Here’s to the mavericks who light up organizations
I don’t often do obituaries in this column. And certainly not of chief executives. But exceptions have to be made.
Herb Kelleher, cofounder of Southwest Airlines, was indeed special. I have talked about him and his remarkable company many times in seminars and lectures. Now he’s gone, and those who love to see business (or anything else) done differently should take a moment to record the passing.
You see, if you are enjoying affordable air travel anywhere in world, you probably have Herb to thank for it. Flying in airplanes was a rich person’s game, until Southwest rocked up and changed the rules of the game. This company showed that air travel could be affordable, could be for the common man, and that the airline daring to do this need not go bust. Imitators sprang up all over the world; and now cheaper air travel is in the reach of many more millions of people.
Southwest, meanwhile, is a legend in the business world. In an industry famous for bankruptcies and restructurings, this airline has never had a money-losing year. Had you put $10,000 in its IPO, you would have been sitting on $10.2 million 30 years later. Southwest now carries more passengers in the US than any other airline.
I will come to what the rest of us should learn from Herb Kelleher. But before doing that, let me recount what makes me wish I had met the man in person. Renowned writer Bill Taylor, who has written extensively about Herb over the years, noted in his HBR obituary that he first came across the man in the 1980s, when Bill was fresh out of business school and attending a big, boring strategy conference,. A multitude of professors and executives provided a multitude of boring presentations. Herb walked up to the podium, lit a cigarette and poured himself a shot of bourbon – before going on to make a brilliant address.
‘We have a strategy’, Herb would say. ‘It’s called doing things.’
The strategist in me applauds, because I know that the problem with strategy is not in thinking great thoughts (those can even be bought, if you don’t have them); the problem is in getting things done by others, willingly and enthusiastically.

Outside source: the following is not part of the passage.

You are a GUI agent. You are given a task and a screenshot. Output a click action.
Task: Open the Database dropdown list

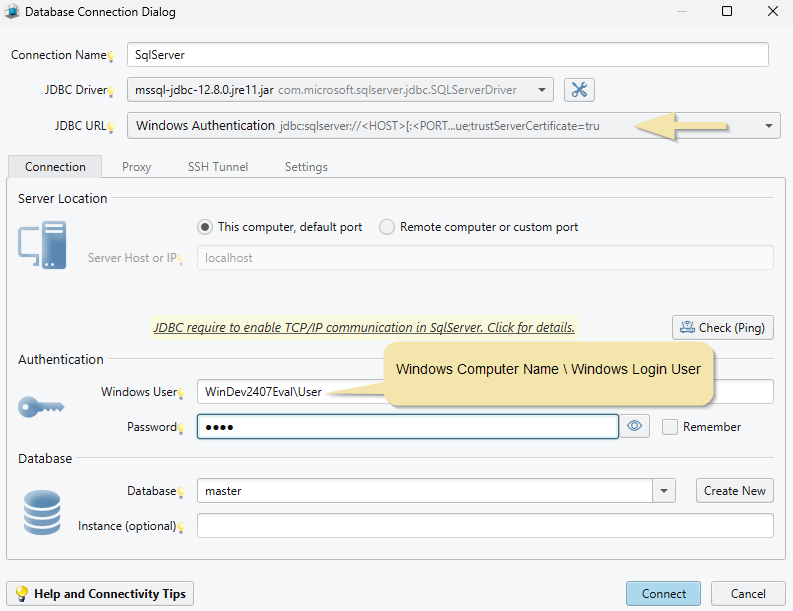664,491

But make no mistake, though, Herb had a strategy. He positioned his airline with utmost clarity and discipline. He kept it very, very simple. One type of aircraft. Secondary airports. Point-to-point routing. Quick flight turnarounds. No frills, but no nasty practices either. Cheap fares – but not at the cost of service. It worked, and how. So that’s my first lesson from Herb for you: stop overcomplicating things, and don’t try to be all things to all people. Set a unique positioning in your market, stay there, and beat anyone who tries to take your place.
Second lesson: have fun at work! This is a man who once settled a business dispute by arm-wrestling a competitor. When his rivals dissed his airline as a cattle-car operation, he appeared in a TV commercial with a bag over his head, and said any customer embarrassed to fly with him could have a free bag! That fun-loving style percolated through the company. Up to today, employees can be seen on viral YouTube videos engaging in zany antics with their passengers.
Third lesson: it’s the culture, stupid. I often tell my clients: strategy is what you think you’ll do; culture is what you’ll actually do. Culture rules. But hardly anyone knows this. Everyone creates mind-numbing, controlling, soul-sapping cultures. And they lose because no one gives a damn about their work. People at Southwest engaged with their work, had fun with it, and loved doing it. Herb reciprocated. In an interview he said his proudest achievement was that he never laid off a worker. In 1994, his pilots took out a full-page newspaper advert to thank him: ‘…For listening…For being a friend, not just a boss.’
Will Herb’s magic last? Will Southwest maintain the legacy? Who knows? The point is, in his lifetime he dared to be different and made a real ding in his world. He saw business as a cause, not a set of transactions. He ‘democratized the skies.’ He wasn’t selling, he was living a purpose. Hats off to that, and to all the mavericks out there who refuse to conform, who do it differently, who resist easy conformity. If you also hate the same-old and the me-too, join me in waving goodbye to a true original. Herb Kelleher, RIP.